▶ **Stored items**
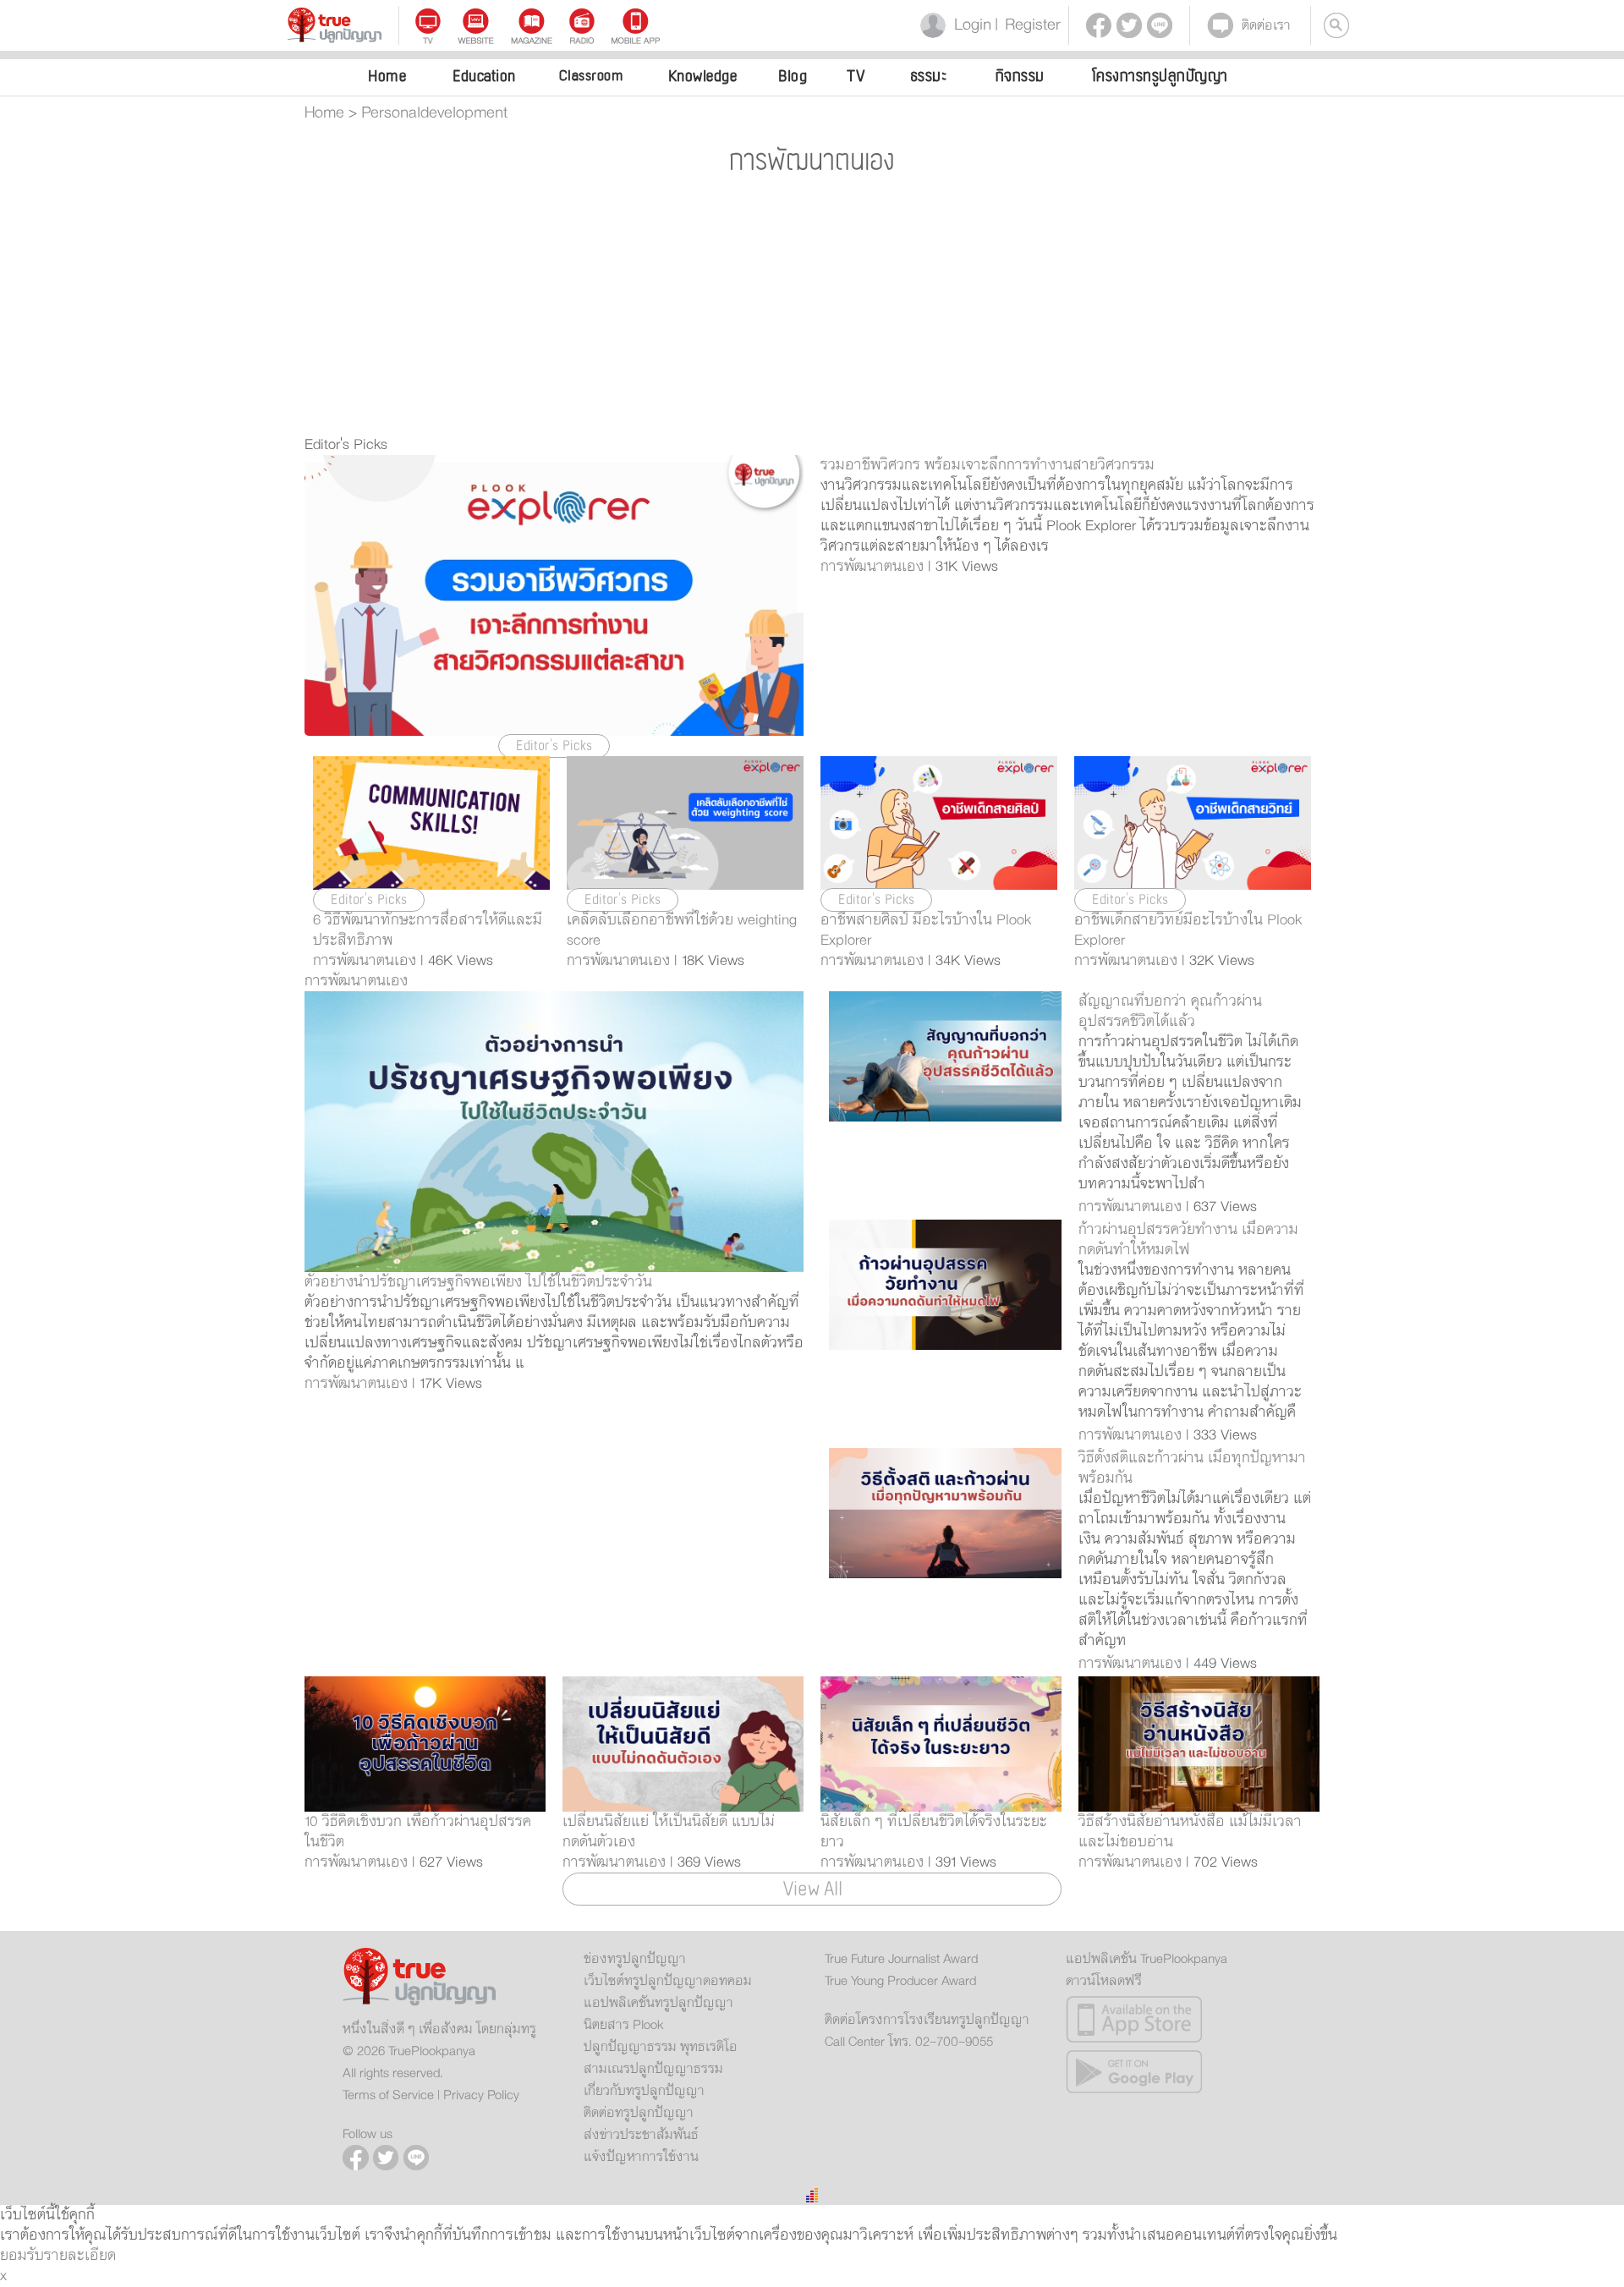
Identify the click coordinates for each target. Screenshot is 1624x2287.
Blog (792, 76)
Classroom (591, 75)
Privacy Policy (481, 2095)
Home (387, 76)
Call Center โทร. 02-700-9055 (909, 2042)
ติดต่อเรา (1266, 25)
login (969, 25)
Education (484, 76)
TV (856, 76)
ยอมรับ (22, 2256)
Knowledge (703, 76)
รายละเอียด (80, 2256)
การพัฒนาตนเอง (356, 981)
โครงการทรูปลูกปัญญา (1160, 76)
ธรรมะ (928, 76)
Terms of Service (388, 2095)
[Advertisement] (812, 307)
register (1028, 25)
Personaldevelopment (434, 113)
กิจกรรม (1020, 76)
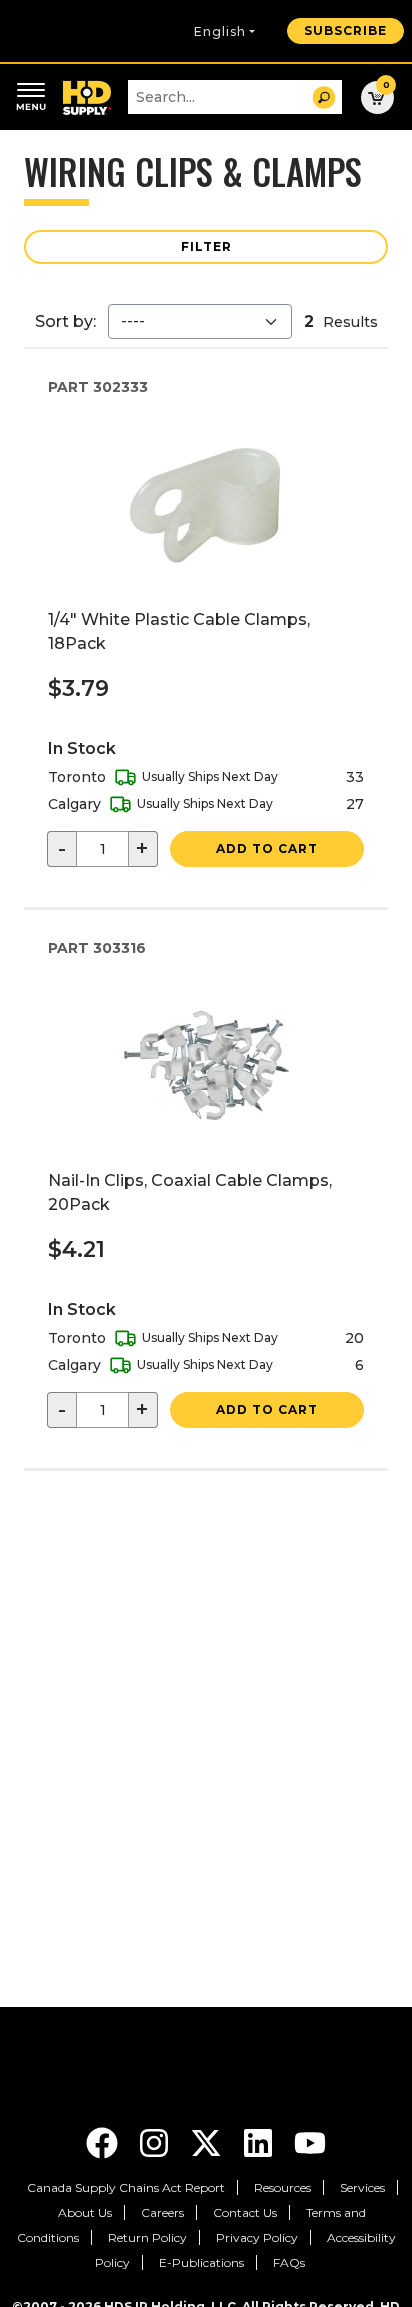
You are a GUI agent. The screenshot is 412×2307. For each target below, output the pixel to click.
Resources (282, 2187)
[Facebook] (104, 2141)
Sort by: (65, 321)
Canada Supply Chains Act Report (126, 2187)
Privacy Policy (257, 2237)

▶ **WORK REQUEST**
All records above need to be returned exactly. Omit the pictures.

▶ **SOLUTION BELOW**
Identify the click coordinates for each target. Screenshot is 1624x2287.
Blog (792, 76)
Classroom (591, 75)
Privacy Policy (481, 2095)
Home (387, 76)
Call Center โทร. 02-700-9055 (909, 2042)
ติดต่อเรา (1266, 25)
login (969, 25)
Education (484, 76)
TV (856, 76)
ยอมรับ (22, 2256)
Knowledge (703, 76)
รายละเอียด (80, 2256)
การพัฒนาตนเอง (356, 981)
โครงการทรูปลูกปัญญา (1160, 76)
ธรรมะ (928, 76)
Terms of Service (388, 2095)
[Advertisement] (812, 307)
register (1028, 25)
Personaldevelopment (434, 113)
กิจกรรม (1020, 76)
You are a GUI agent. The screenshot is 412×2307. For each target below, output the pixel to click.
Resources (282, 2187)
[Facebook] (104, 2141)
Sort by: (65, 321)
Canada Supply Chains Act Report (126, 2187)
Privacy Policy (257, 2237)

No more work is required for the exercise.